* _What is required_:
Copy out the rows word for word, beginning with the line that contains "Open the Time From clock picker icon" and ending after the line that contains "coord(817,111)". Omit the pictures.
-- START OF Information given --
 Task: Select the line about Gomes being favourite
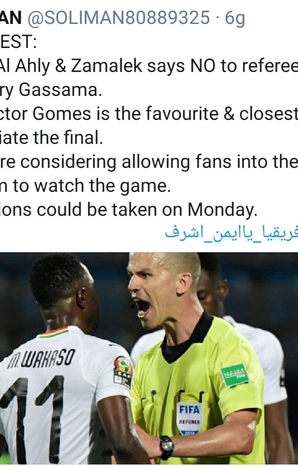pyautogui.click(x=149, y=114)
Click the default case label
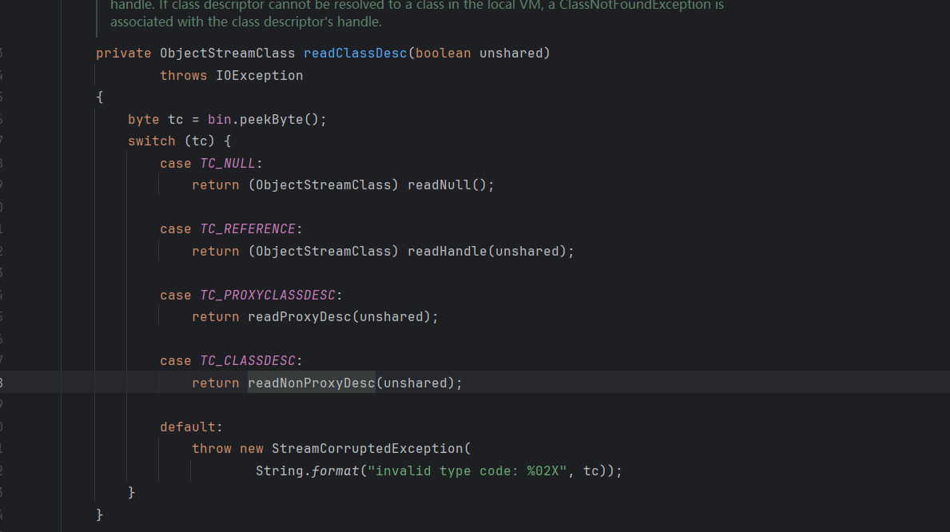950x532 pixels. 187,427
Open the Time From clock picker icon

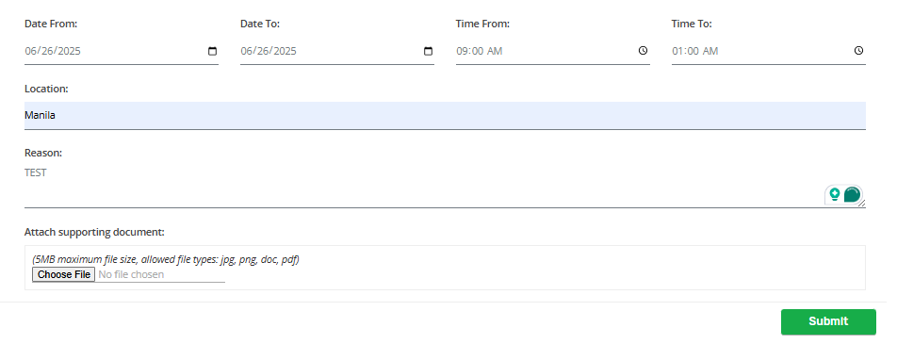click(643, 50)
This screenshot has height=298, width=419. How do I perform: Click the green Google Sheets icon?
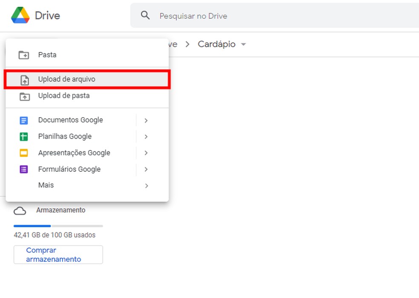point(24,137)
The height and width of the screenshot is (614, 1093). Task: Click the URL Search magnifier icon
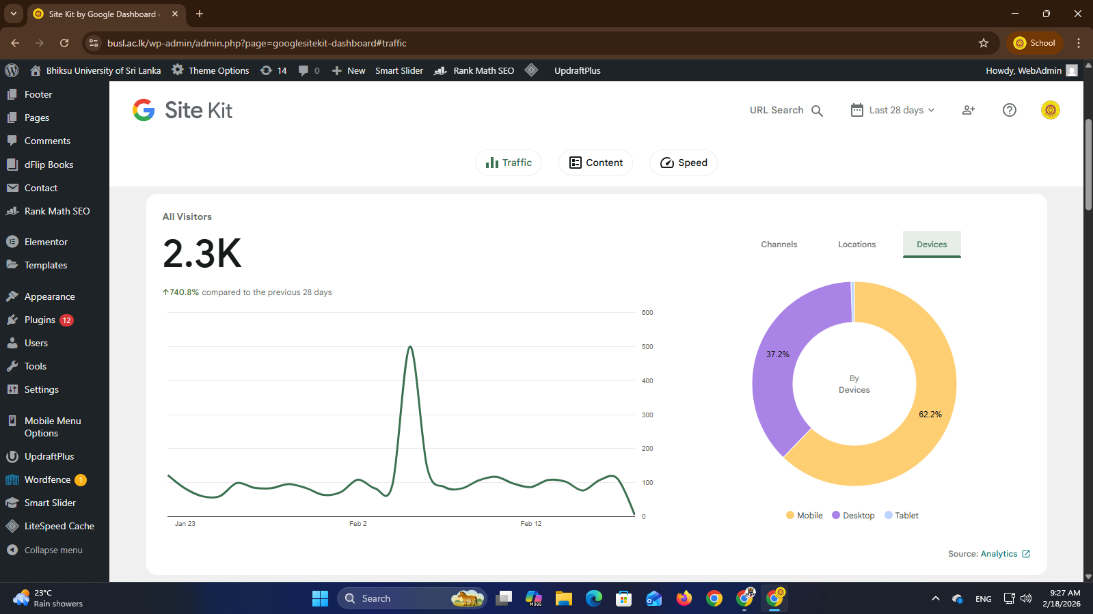coord(817,111)
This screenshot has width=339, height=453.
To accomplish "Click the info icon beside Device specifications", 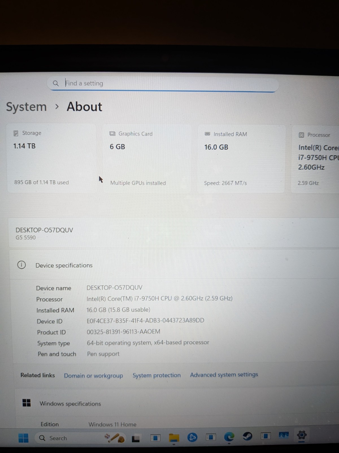I will 21,265.
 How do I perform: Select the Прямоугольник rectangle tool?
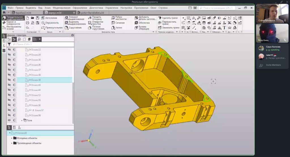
-- END OF Information given --
* _Expected answer_:
Open the Time From clock picker icon

click(643, 50)
This screenshot has height=298, width=419. How do I perform: Click the green Google Sheets icon?
point(24,137)
The height and width of the screenshot is (614, 1093). Task: Click the URL Search magnifier icon
coord(817,111)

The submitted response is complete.